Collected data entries
☆ ☆ ☆ ☆ ☆

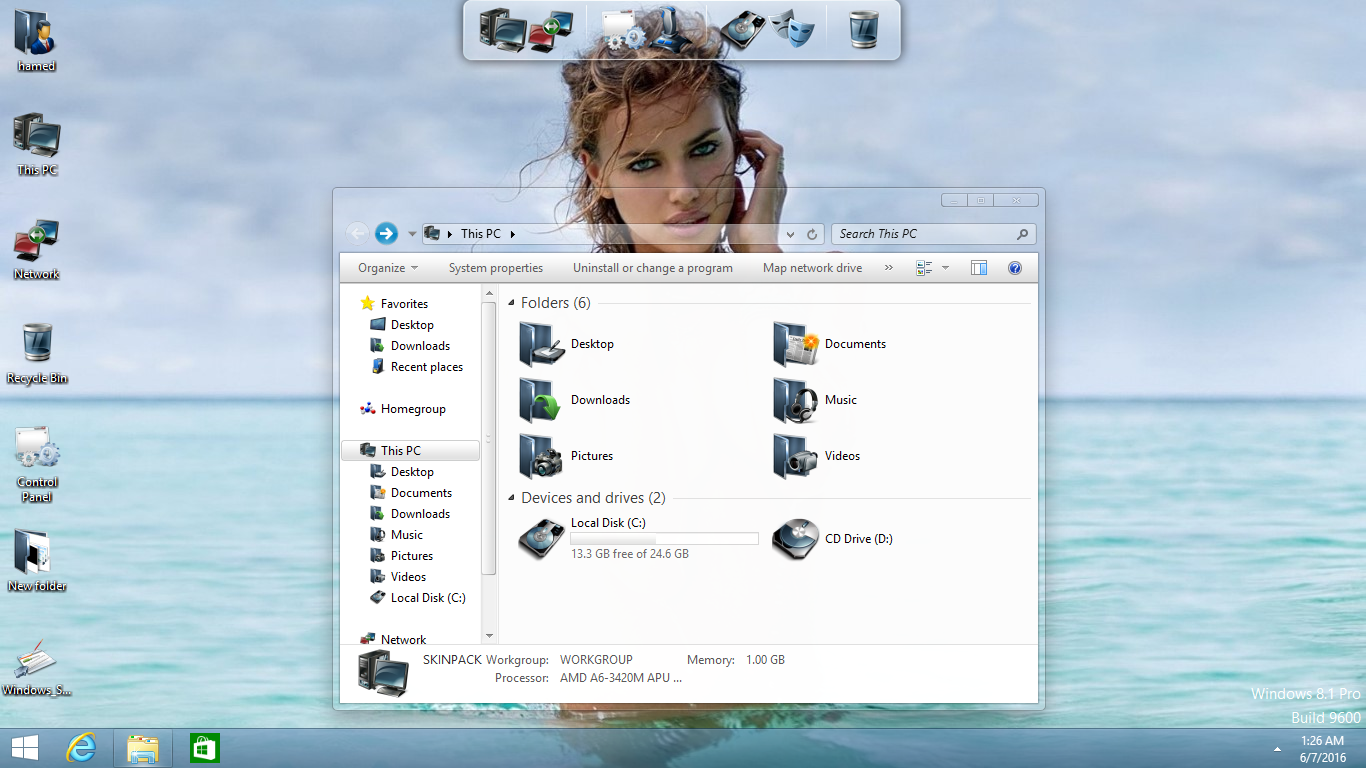Collapse the Folders (6) group

[512, 303]
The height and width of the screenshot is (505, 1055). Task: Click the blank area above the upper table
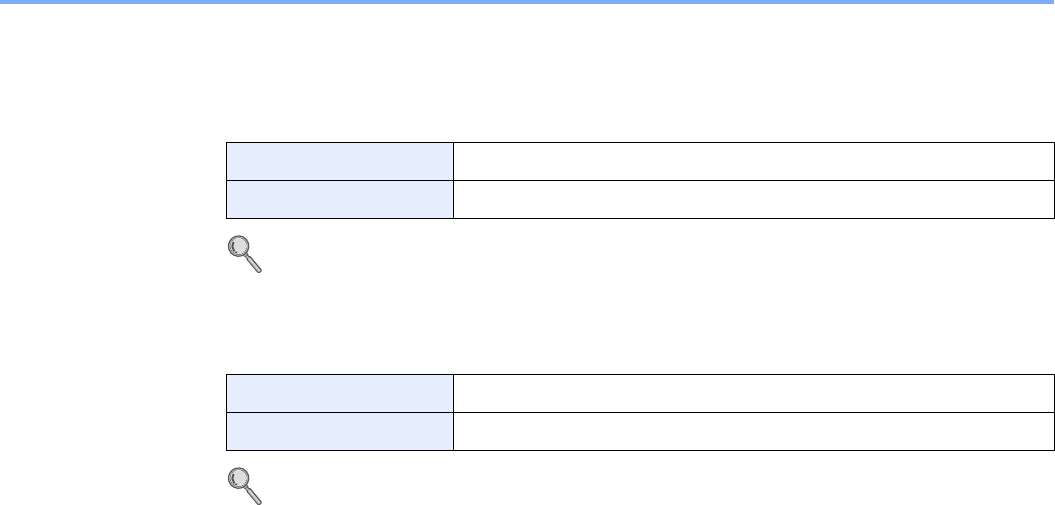coord(640,80)

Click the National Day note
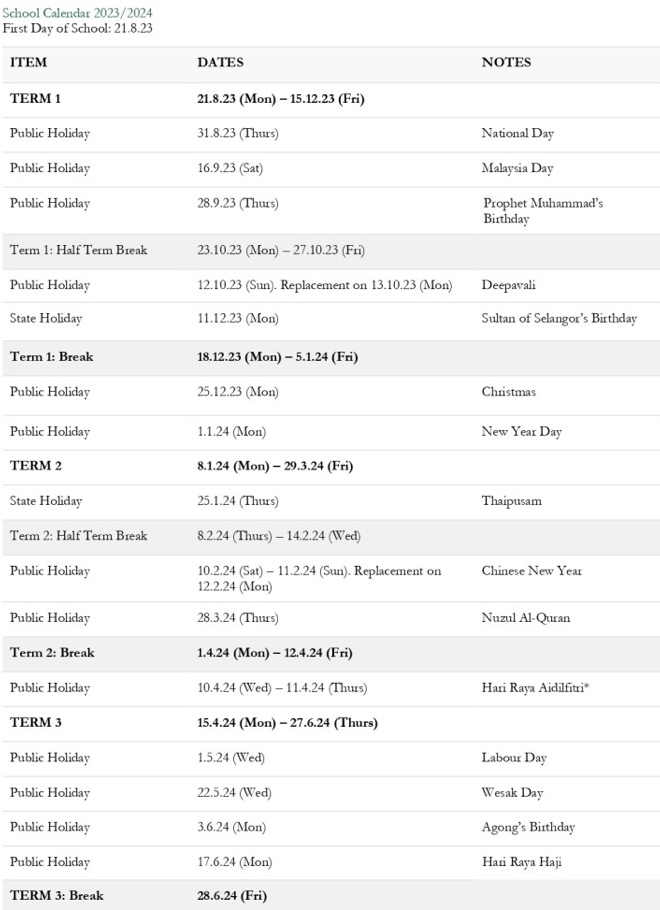coord(517,133)
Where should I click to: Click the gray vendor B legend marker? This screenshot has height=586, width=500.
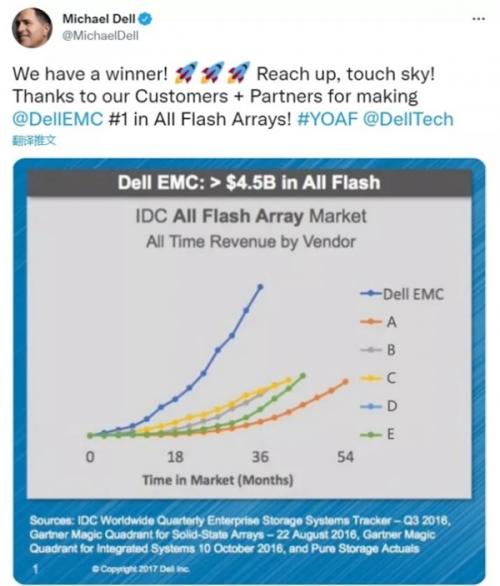[371, 350]
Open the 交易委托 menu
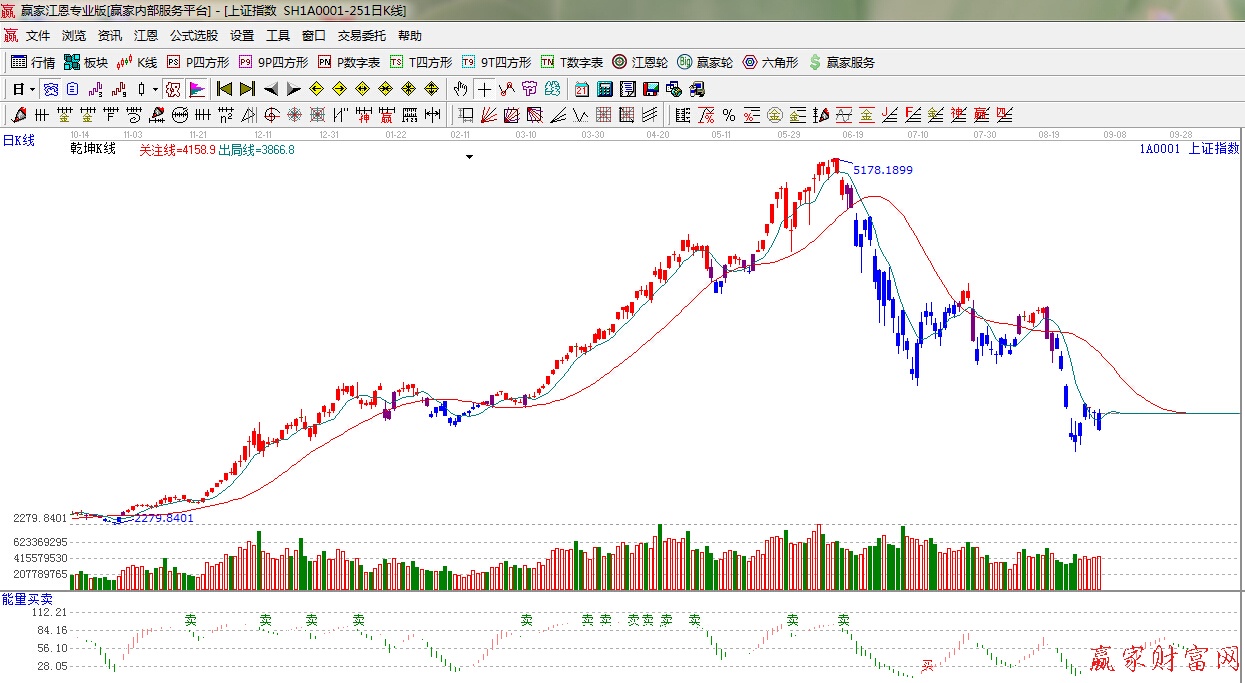Image resolution: width=1245 pixels, height=683 pixels. (x=361, y=36)
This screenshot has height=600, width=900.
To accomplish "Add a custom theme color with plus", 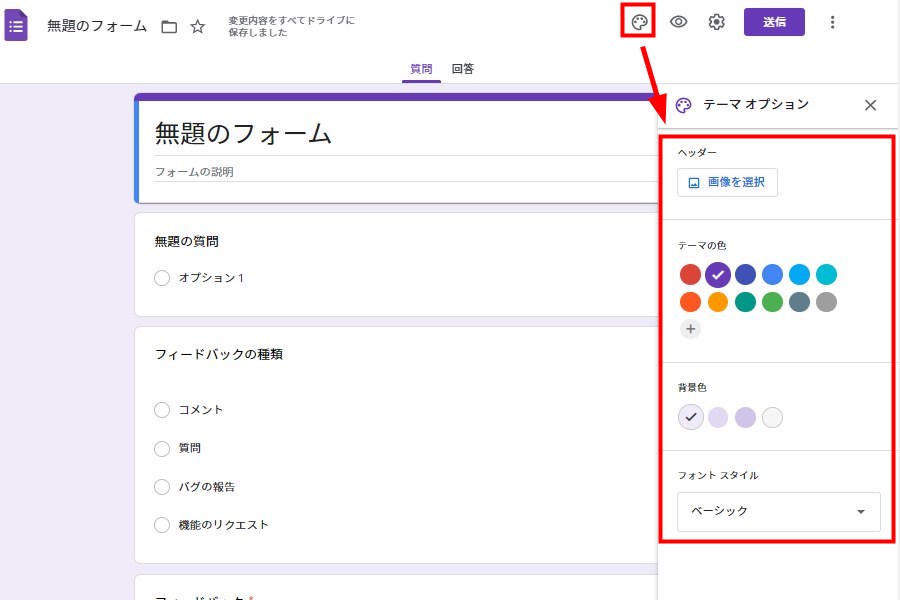I will [690, 328].
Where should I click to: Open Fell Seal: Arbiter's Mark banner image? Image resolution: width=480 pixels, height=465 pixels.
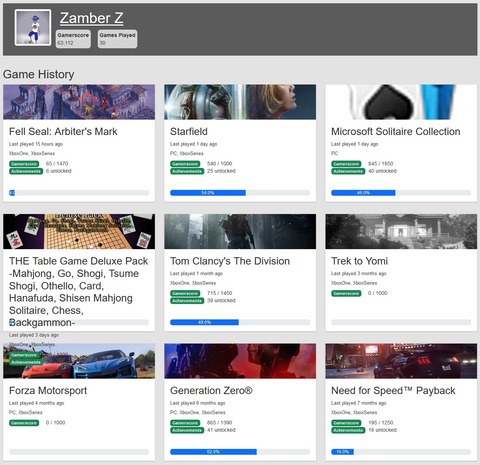click(79, 102)
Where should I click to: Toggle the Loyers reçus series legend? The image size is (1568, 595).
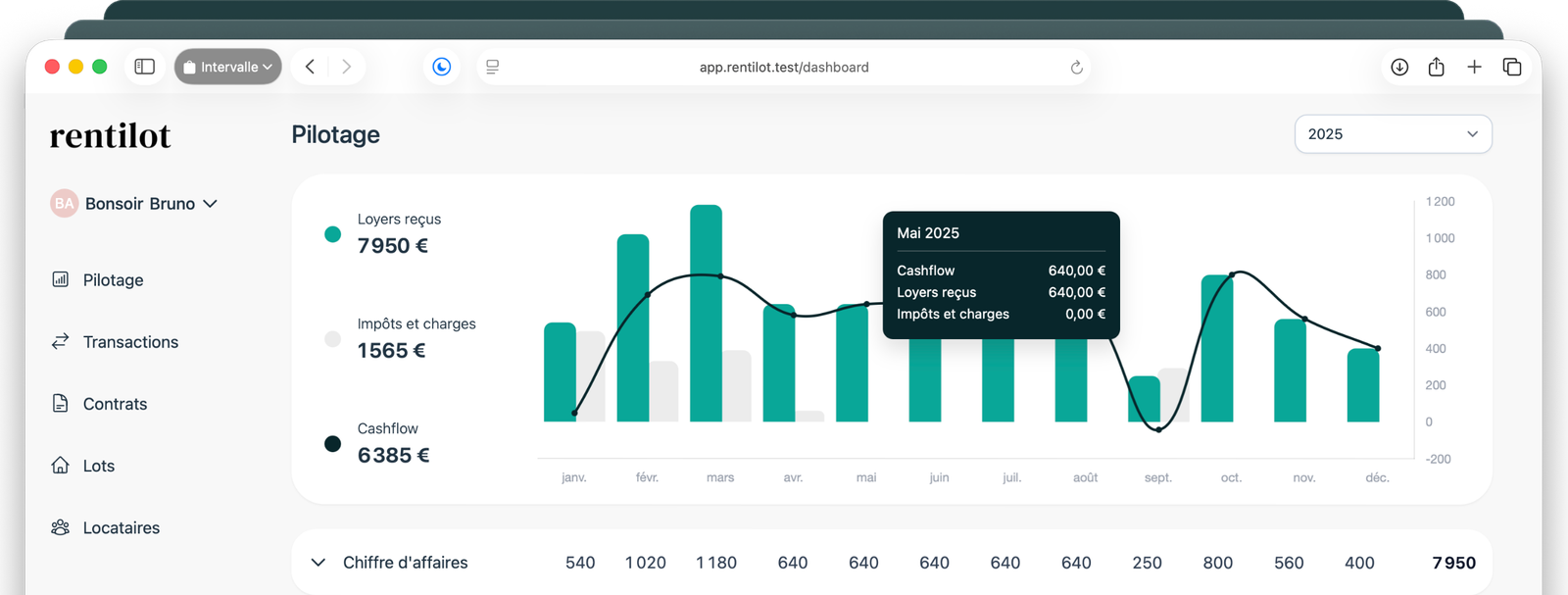pos(332,234)
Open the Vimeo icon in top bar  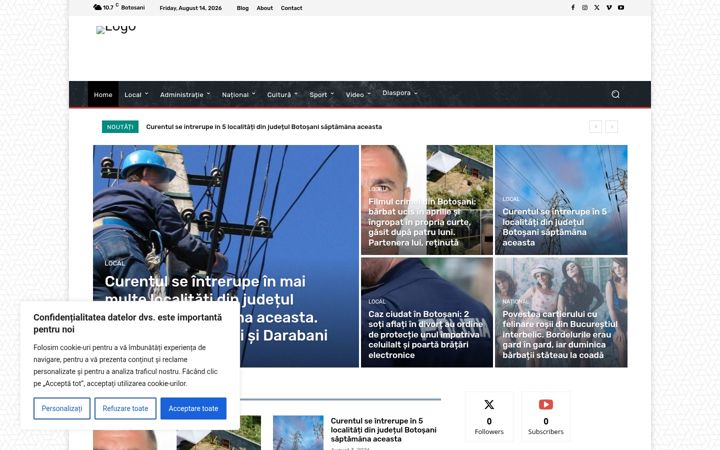(x=609, y=8)
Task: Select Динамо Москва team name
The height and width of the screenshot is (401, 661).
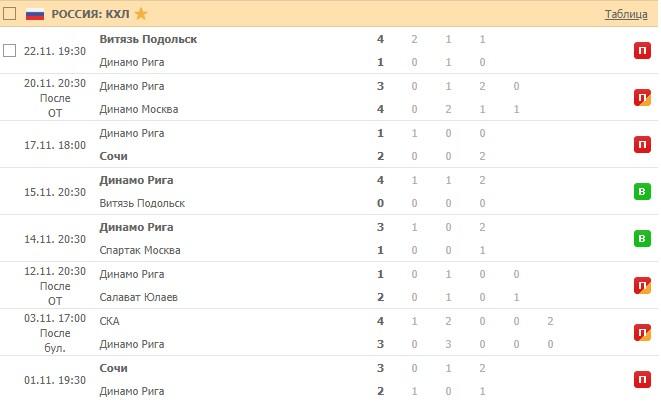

☆ ☆ ☆ ☆ ☆

Exclude the pictures and write out exactly the lines from the one holding "Task: Select Динамо Москва team name" through the end of the entries, inclusive, and only those.

Task: Select Динамо Москва team name
The height and width of the screenshot is (401, 661).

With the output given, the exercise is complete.